Problem to work on:
Reproduce exactly the lines from the one containing "Where should I click to: Change" through the end of the entries, including both. Drop the pictures.

Stored items from a collection
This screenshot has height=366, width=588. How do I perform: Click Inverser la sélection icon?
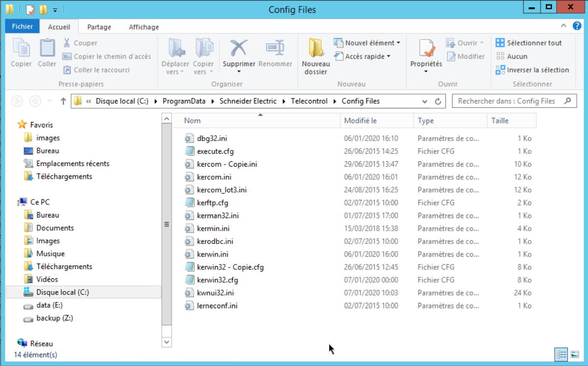click(x=500, y=70)
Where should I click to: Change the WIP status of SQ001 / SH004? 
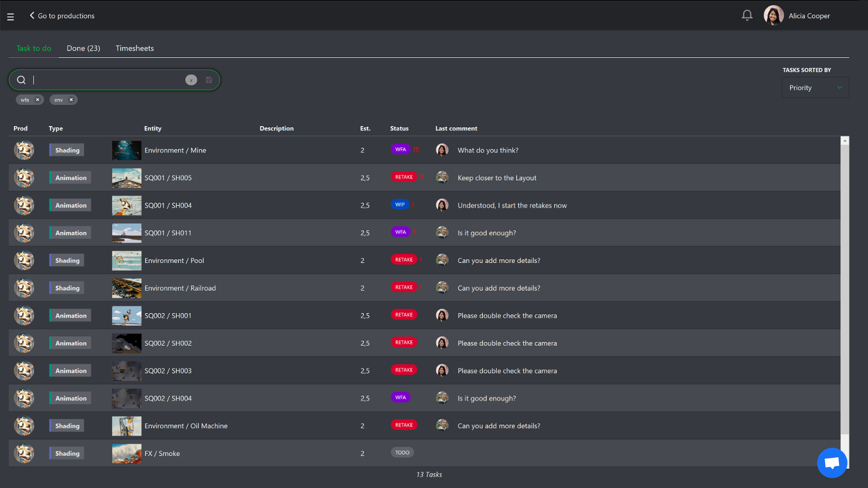pos(400,204)
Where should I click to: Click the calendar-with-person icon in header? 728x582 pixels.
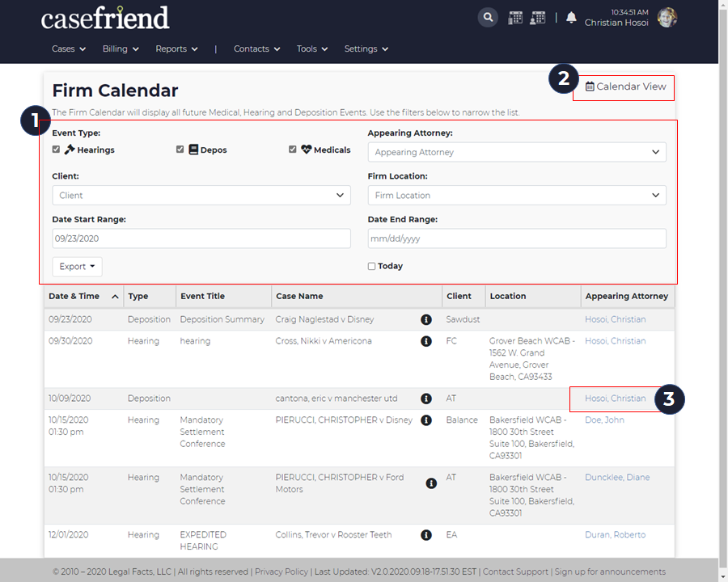click(x=537, y=18)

Response for this exercise:
Where should I click to: Change the WIP status of SQ001 / SH004? 
pos(400,204)
Where should I click to: Click the calendar-with-person icon in header? 728x582 pixels.
click(x=537, y=18)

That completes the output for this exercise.